The above four named children of Mrs. Goulding, in July, 1933, entered into a contract of partnership for the conduct of this business, in which it was provided that the compensation to each of the partners should be as follows: Lorance L. McCollum $300 per month; B. E. McCollum $200 per month; Graham McCollum $150 per month; and Pete Murray, who is the husband of Mozzelle Murray, the sum of $150 per month. The partnership was to continue for many years, but there were also a number of provisions for a dissolution.
On November 1, 1933, appellee, Lorance L. McCollum, received notice that he was no longer a member of the firm and that his salary had been discontinued. On January 5, 1934, this injunction proceeding was instituted by him.

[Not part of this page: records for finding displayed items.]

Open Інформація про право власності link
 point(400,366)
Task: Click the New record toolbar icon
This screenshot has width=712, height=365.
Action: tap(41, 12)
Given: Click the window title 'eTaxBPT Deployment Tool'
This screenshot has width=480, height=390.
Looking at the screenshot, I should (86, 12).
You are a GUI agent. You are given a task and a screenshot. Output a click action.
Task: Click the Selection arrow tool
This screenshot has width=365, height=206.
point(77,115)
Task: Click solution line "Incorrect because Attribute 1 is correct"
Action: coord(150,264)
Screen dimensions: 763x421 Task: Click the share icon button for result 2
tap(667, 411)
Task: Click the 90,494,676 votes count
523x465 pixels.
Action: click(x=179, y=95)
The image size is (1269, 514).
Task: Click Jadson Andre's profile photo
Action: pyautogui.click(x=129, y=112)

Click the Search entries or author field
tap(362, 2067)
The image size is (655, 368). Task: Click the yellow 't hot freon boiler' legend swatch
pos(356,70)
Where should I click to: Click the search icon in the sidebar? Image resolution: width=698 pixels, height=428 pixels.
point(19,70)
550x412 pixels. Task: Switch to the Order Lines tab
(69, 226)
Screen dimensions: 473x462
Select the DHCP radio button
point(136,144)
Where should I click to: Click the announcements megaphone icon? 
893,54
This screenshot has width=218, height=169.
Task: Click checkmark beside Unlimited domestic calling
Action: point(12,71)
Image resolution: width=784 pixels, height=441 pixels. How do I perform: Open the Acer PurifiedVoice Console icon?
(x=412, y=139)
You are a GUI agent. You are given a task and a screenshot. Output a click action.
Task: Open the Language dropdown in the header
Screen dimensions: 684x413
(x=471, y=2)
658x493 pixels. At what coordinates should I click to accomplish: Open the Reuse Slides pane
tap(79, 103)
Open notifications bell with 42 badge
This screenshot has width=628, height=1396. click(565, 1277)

We are of the opinion that the trial court erred in ordering this injunction issued. In the first place there were not sufficient grounds set out in the petition which would justify the issuing of a temporary mandatory injunction without a hearing. In the second place, even if there had been a hearing, the petition was insufficient to support this injunction. The petition set out the partnership agreement and then alleged that such agreement is null and void. In this way the petition is self-contradictory and self-destructive. The injunction does not preserve the status quo but, in effect, gives appellee a money judgment for $600, which must be paid under the penalty of contempt of court. Money judgments should not be granted or collected in this manner.
This injunction, in effect, attempts to prevent the dissolution of a partnership. Under the law a partnership calling for the personal services of the partners can always be dissolved, even though it constitutes a breach of contract. The right to dissolve may not exist but the power to dissolve always exists. If the dissolution constitutes a breach of the contract, there may be a suit for damages for the breach, but the power to dissolve nevertheless exists. Karrick v. Hannaman,
There can be no such thing as an indissoluble partnership. Skinner v. Dayton, 19 Johns. (N.Y.) 513, 10 Am.Dec. 286, loc. cit. 294, 295; 20 Ruling Case Law, 954, 955; Mechem, Partnership, 155.
Appellee contends that he was entitled to the relief sought because he was a one-fourth owner of the business. We cannot agree with this contention. If joint owners of a business are unable to agree upon the management of the business, one of such joint owners might have the right to require *1057 the appointing of a receiver upon a proper showing, but he would, under no circumstances, be permitted to compel the maintaining of a partnership by mandatory injunction.
The order of the trial Judge is reversed, the temporary injunction dissolved, and this cause dismissed.